Auch dem Borderline-Syndrom liegt in gewissem Sinne ein Perfektionismus zugrunde. Man könnte das Borderline-Syndrom als einen scheiternden Beziehungsperfektionismus bezeichnen.

Auch beim Borderline-Syndrom geht es um die Abwehr von Angst. Das Grundproblem liegt dabei im Streben nach absoluter Harmonie in zwischenmenschlichen Bezieh­ungen. Die Borderline-Persönlichkeit setzt voraus, dass Personen perfekt aufeinander ausgerichtet sein sollten. Da der Glaube daran immer wieder blind macht, die Verwirklichung aber an den Realitäten scheitert, schwankt die Borderline-Persönlichkeit emotional zwischen Begeisterung und Wut.

5. Zeitgeist

Seit sich der Mensch nicht mehr mit der Hoffnung auf ein jenseitiges Paradies begnügt, ist eine neue Seuche ausgebrochen. Glaubte man früher, um das Gute im Jenseits zu erlangen, müsse man auf seinen Genuss im Diesseits verzichten, denkt der Zeitgeist heute nicht mehr gotisch. Stattdessen glaubt er, dass man im Diesseits alles steigern, verbessern und optimieren muss, damit man am Guten überhaupt teilhat.

Wenn niemand mehr Fehler machen darf, weil alles perfekt laufen muss, kommt uns das teuer zu stehen.

Man kann versuchen, den Ablauf wirtschaftlicher und sozialer Prozesse grenzenlos zu optimieren. Das eigentliche Ziel - mehr Lebensqualität - erreicht man damit nicht. Im Gegenteil: Ein Zeitgeist, der von jedem verlangt, immer perfekter zu sein, zerstört mehr Qualität als er sichern kann.

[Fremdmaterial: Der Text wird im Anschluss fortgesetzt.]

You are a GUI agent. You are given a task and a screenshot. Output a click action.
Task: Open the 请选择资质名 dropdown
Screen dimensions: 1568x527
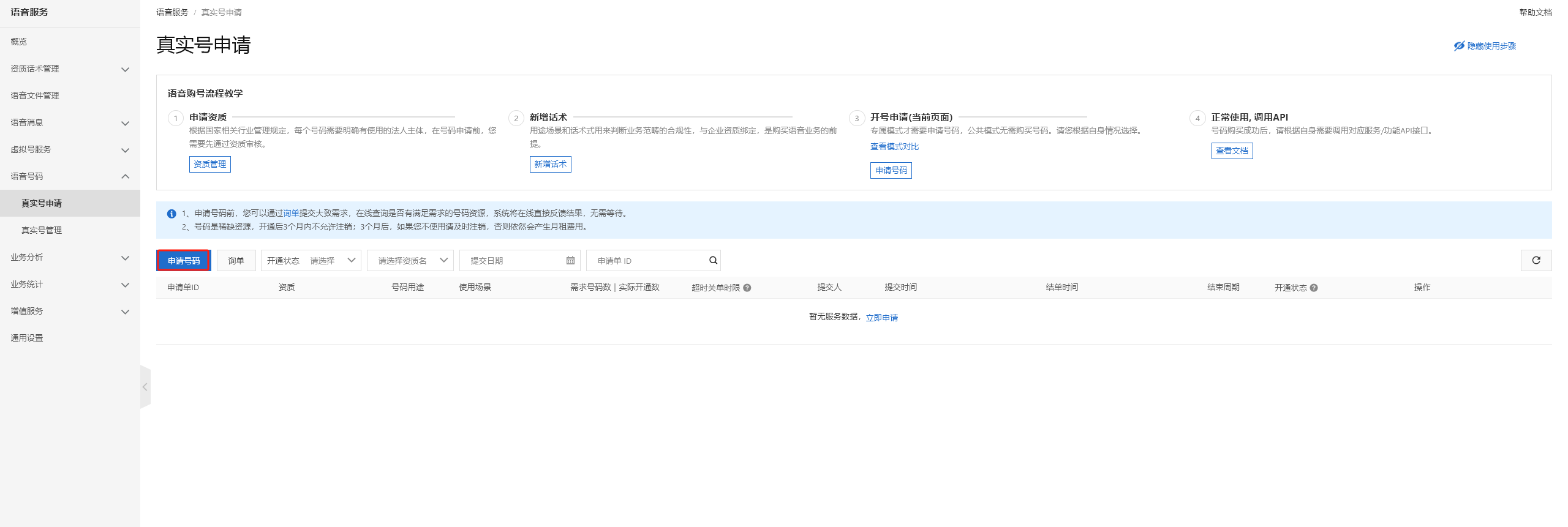(x=410, y=260)
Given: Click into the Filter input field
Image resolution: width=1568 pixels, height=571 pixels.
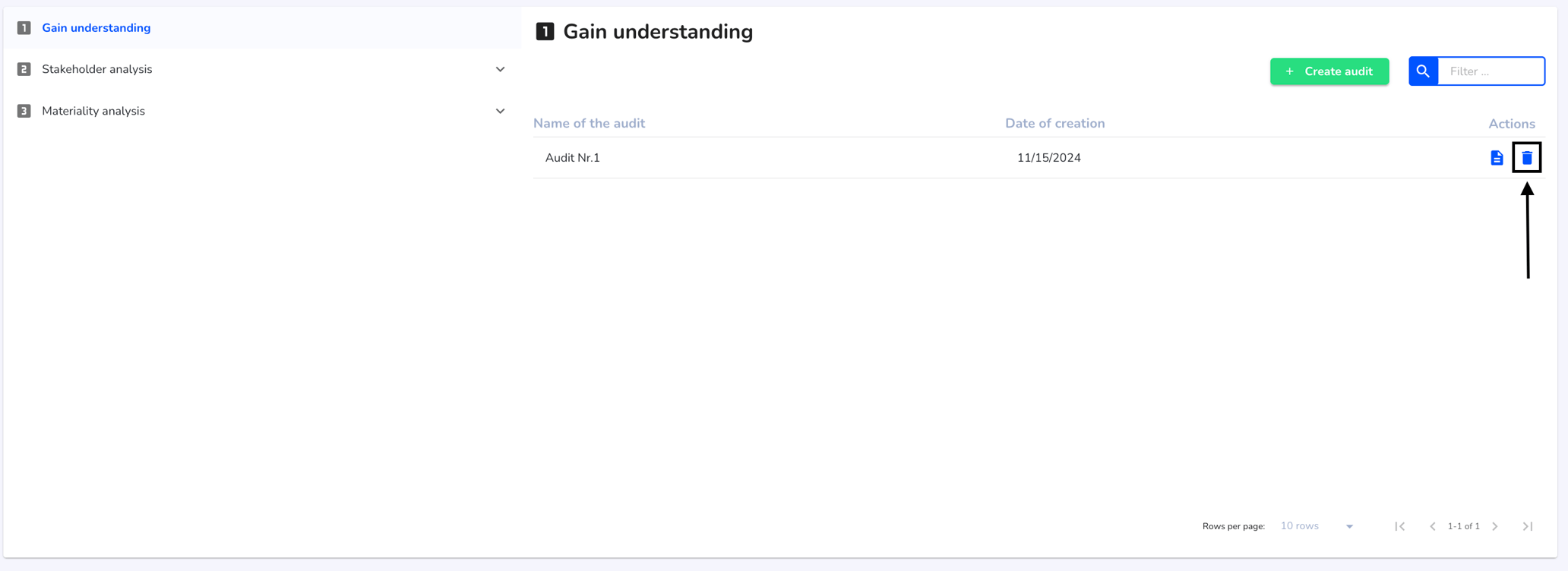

Erstaunlich: Von 2000 - 2013 ist die reale Kaufkraft um 1,5 % gesunken. Der Aufwand, alles immer besser zu machen, hat sich im gleichen Zeitraum verdreifacht.

Haben Sie schon einmal eine Computer­zeitschrift gelesen, die nicht die perfekte Browser­einstellung versprach oder geniale Tricks zur Optimierung von Windows verriet? Haben Sie? Upps, da muss ich etwas übersehen haben.

Die Angst, morgen nichts Besseres zu bekommen als heute, ist zur zentralen Triebkraft gesellschaftlicher Prozesse geworden. Auf allen Ebenen wird auf Gedeih und Verderb optimiert.

6. Abhilfe

Wer unterwegs in Eile ist, ist Sklave seines Ziels.

Perfektionismus heißt Verbessernwollen. Verbessernwollen heißt Machen­müssen. Machenmüssen heißt, von einer Zielsetzung beherrscht zu sein. Beherrscht zu sein, ist ein Zustand, der dem Wesen des Lebens widerspricht. Perfektionismus verinnerlicht den Zustand, gegen den er sich eigentlich wehrt. Dagegen können Sie etwas tun.

Solche Zielsetzungen können große Dinge sein. Dann liegen sie vermutlich in der Ferne. Meist wirkt der Optimierungsdruck jedoch auf kleine Distanz.

Dann werden Sie von versteckten Zielsetzungen beherrscht, deren gemeinsamer Nenner im Bemühen liegt, irgendeinen Abschnitt Ihres Lebens durch Kontrolle zu optimieren. Das ist bereits ein Symptom des Perfektionismus.

Wohlgemerkt: Es muss kein neues Ziel sein, sich keiner Zielsetzung mehr zu unterwerfen. Es reicht zu sehen, welcher Zielsetzung man sich unterwirft. Erkennt man das, verändert sich manches wie von selbst.